━━ INPUT DATA
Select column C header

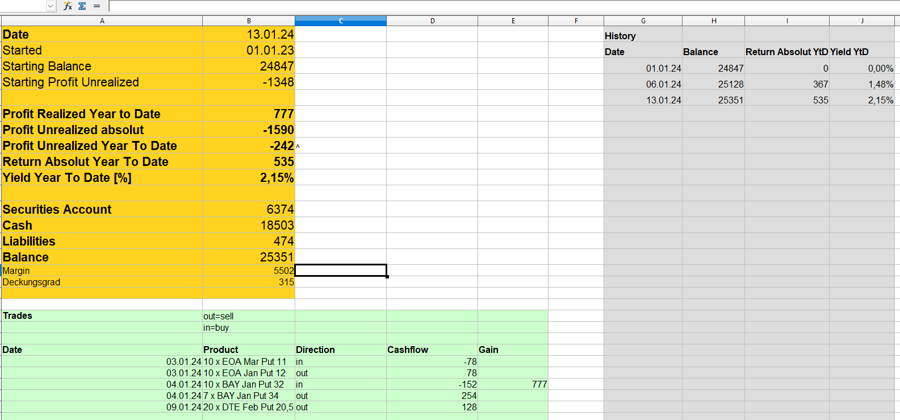(341, 21)
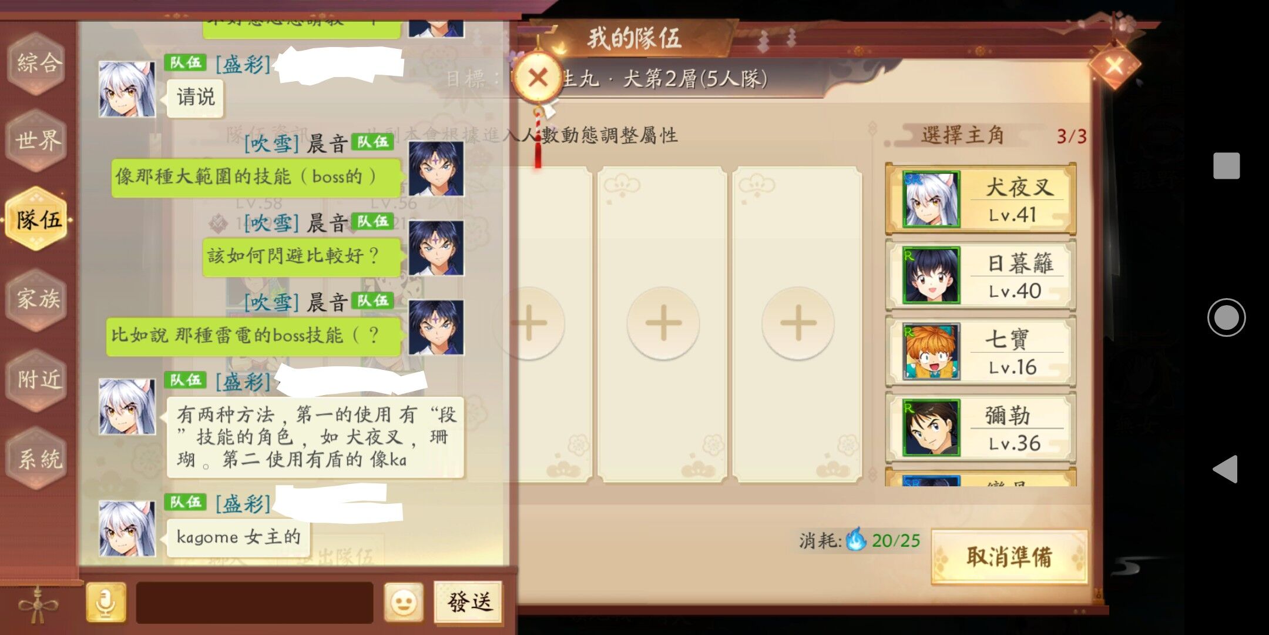Switch to the 綜合 chat channel
Image resolution: width=1269 pixels, height=635 pixels.
(38, 62)
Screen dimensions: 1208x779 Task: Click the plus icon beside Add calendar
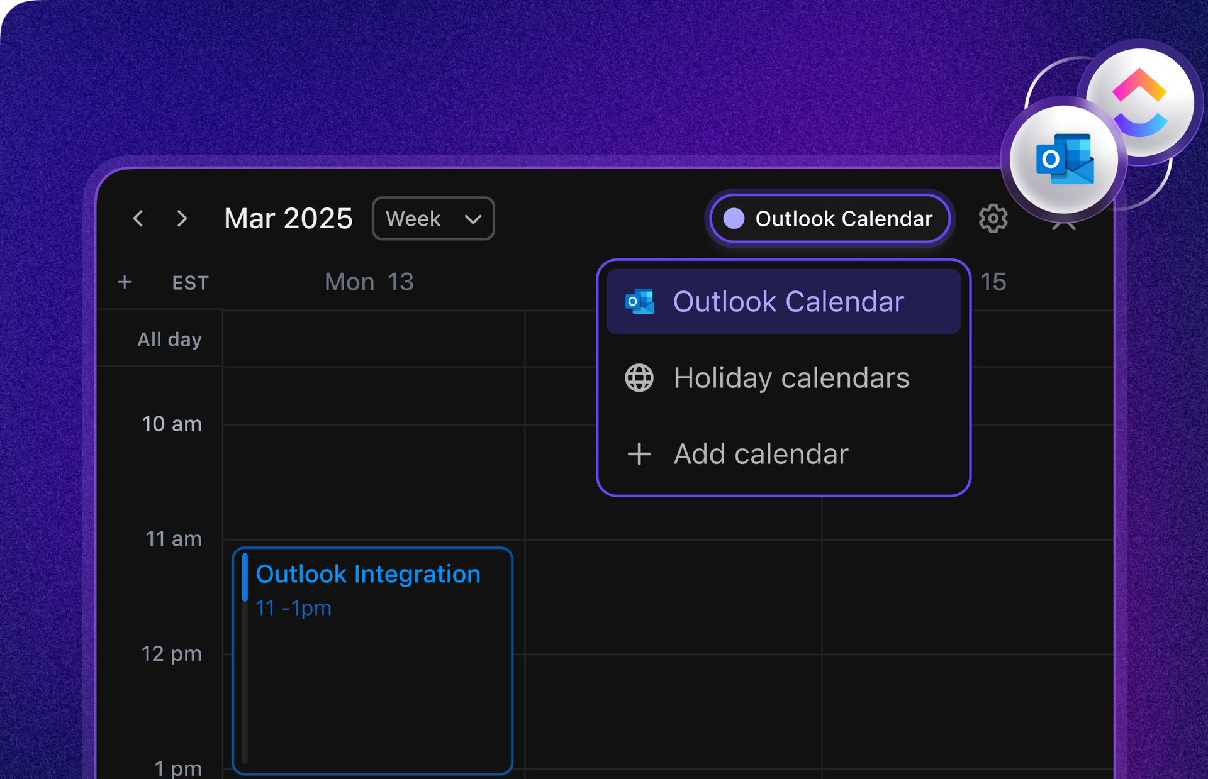(639, 454)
━━━━
EXERCISE PROMPT: Write out the data above in full and exactly, but without the pictures.

OUTPUT:
Select column C header

(341, 21)
Switch to the 綜合 chat channel
Image resolution: width=1269 pixels, height=635 pixels.
(38, 62)
Screen dimensions: 1208x779 Task: Click the plus icon beside Add calendar
(639, 454)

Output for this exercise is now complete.